Dash Web app's key visualizations

Machine Learning

Developed an app that provides interactive visualizations for text classification using the Naive Bayes Classifier. This algorithm belongs to the AI subfield called Machine Learning, where systems learn and make predictions from given data.


The goal was to demystify the algorithm's inner workings, helping users understand how it categorizes text documents. Furthermore, it serves as a tool for identifying and addressing performance issues, as it can be challenging to pinpoint the causes of incorrect classifications. The intent was to offer transparency in the decision-making process, ultimately improving user comprehension.

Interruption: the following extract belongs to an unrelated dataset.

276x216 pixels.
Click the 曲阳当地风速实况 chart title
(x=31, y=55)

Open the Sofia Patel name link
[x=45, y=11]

The app is available at the bottom of the page. It offers numerous options and features, with some of them may already require a basic understanding of Machine Learning. To ensure clarity for all users, we will focus solely on the key elements that can be understood by everyone. These key elements are described below.

Ternary Graphs

In the first ternary (triangle) graph, we can see samples represented by color, indicating their respective categories. The position of vertices in the triangle represent the model's predictive confidence. The closer a point is to a vertex, the more confident the model is in its prediction. Conversely, as a point approaches the boundaries with other categories, the model becomes less certain. 

Similarly, just as we visualize all classified samples, we can also visualize all the words within a single sample.
When we click on a sample in the left graph, a corresponding graph on the right side appears. This graph provides insights into how each word contributed to the result in the selected sample, much like the left graph does through its position.

Process Graph

This graph provides a comprehensive view of the entire classification process as we iterate through all the words in the selected sample. The solid line signifies a cumulative probability within a specific segment of words separated by the bold dots. The colors indicate a category which the corresponding word segment would be classified into.

At each of these points, these cumulative probabilities reset to zero, enabling us to visualize the calculation progress throughout the entire sample. You can adjust the length of these segments using the slider located above the graph. This feature allows us to gain insights into which categories specific sections of the text document are more closely associated with.

Bar Chart

This section displays the uniqueness of words within each category. The higher a word's value, the less likely it is to appear in other categories. The goal is to identify which words are characteristic of a specific category. Additionally, the graphs display values in parentheses, indicating the count of occurences of words within the sample.